Erdogan Accuses Obama of Blasting Turkish Press Crackdown ‘Behind My Back’

Obama and Erdogan
Kevin Dietsch-Pool/Getty Images/Erhan Elald/Anadolu Agency

Turkish President Recep Tayyip Erdogan accused U.S. President Barack Obama for going “behind his back” to criticize Erdogan’s crackdown on journalists, an issue Erdogan claims President Obama did not raise during their informal meeting in Washington on Friday.

Erdogan was miffed by President Obama’s refusal to schedule a former meeting with the Turkish leader while he was visiting the United States, but he and President Obama spoke informally on the sidelines of a nuclear summit in Washington on Friday.

After the summit was concluded, President Obama told reporters, “It’s no secret that there are some trends within Turkey that I have been troubled with. “I think the approach they have been taking toward the press is one that could lead Turkey down a path that would be very troubling.”

Obama said he expressed these concerns “directly” to Erdogan, but Erdogan insists he did notand said he was taken by surprise when Obama made his comments to the press.

“I have been saddened that this kind of statement has been made in my absence. These issues did not come up on the agenda in our meeting with Mr. Obama,” Erdogan said on Saturday, as reported by Turkey’s Hurriyet Daily News.

“I have not been told this kind of thing,” Erdogan said of Obama’s criticism. “Besides, in our previous telephone conversations, we agreed that talking face to face would be more useful rather than talking through press.”

Erdogan proceeded to display the rather tenuous grasp of “free speech” that President Obama found troubling, by saying that criticizing him was acceptable, but insulting him should be forbidden, and simultaneously offering the very same “insults” he is trying to outlaw as proof that he is not a dictator, since he has not outlawed them yet.

“As I have stated in my speech at the Brookings Institute, there is need to make a distinction between criticism and insult.
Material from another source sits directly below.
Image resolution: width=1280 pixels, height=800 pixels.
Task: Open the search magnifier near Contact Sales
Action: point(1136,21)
Here, during my meeting with opinion leaders, I explained them with examples. In some newspapers in Turkey, headlines calling the president as ‘murderer, robber’ are being written. Threats are being hurled in headlines,” Erdogan complained, as reported by Hurriyet.
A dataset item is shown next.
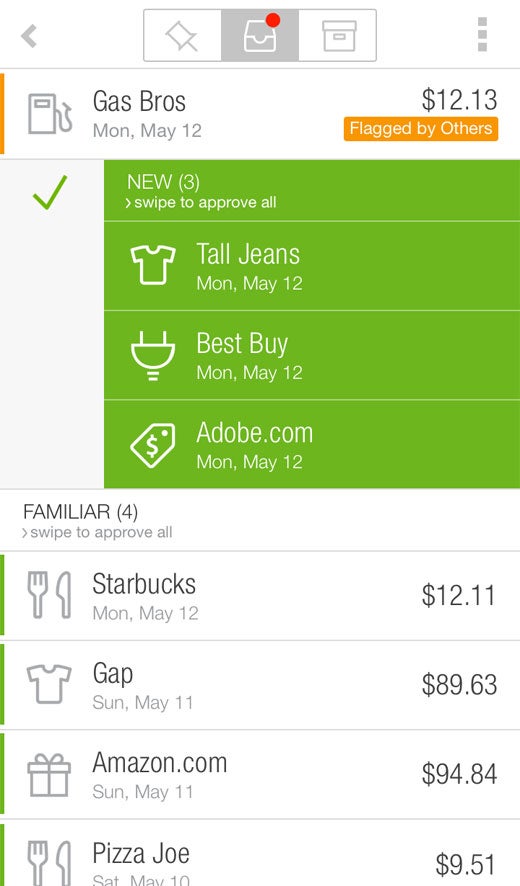Click the shirt icon for Tall Jeans
The image size is (520, 886).
tap(153, 264)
“Newspapers and magazines which make these insults are still continuing their print lives. If it was true that there was a dictatorship in Turkey, then how could such publications come out?” Erdogan asked.

He then bizarrely claimed that “such insults and threats are not permitted in the West,” which will come as news to just about every Western politician, and claimed that he would have set President Obama straight with his examples of offensive Turkish headlines, if the American President had raised the issue during their talks.

During the course of Erdogan’s visit to the United States, his bodyguards vigorously expressed the Turkish President’s unusual view of press freedoms, as described by AFP: “One aimed a chest-high kick at an American reporter attempting to film the harassment of a Turkish opposition reporter, while another called a female foreign policy scholar a ‘whore.'”

“Turkey has seized control of opposition newspapers and TV channels and cut the satellite feed of a pro-Kurdish channel, accusing them of terrorism-related activities. Erdogan has personally brought more than 1,800 criminal suits against individuals, including journalists and children, for insulting him since becoming president in 2014,” Reuters reports.

Reuters notes that while he was objecting to President Obama’s remarks, Erdogan also muttered that a shadowy “mastermind” is “playing games over Turkey,” using criticism of Erdogan’s media crackdown to “divide, shatter if they could, and swallow up” the country. Erdogan and his supporters refer to this “mastermind” often, but are never clear about who it’s supposed to be.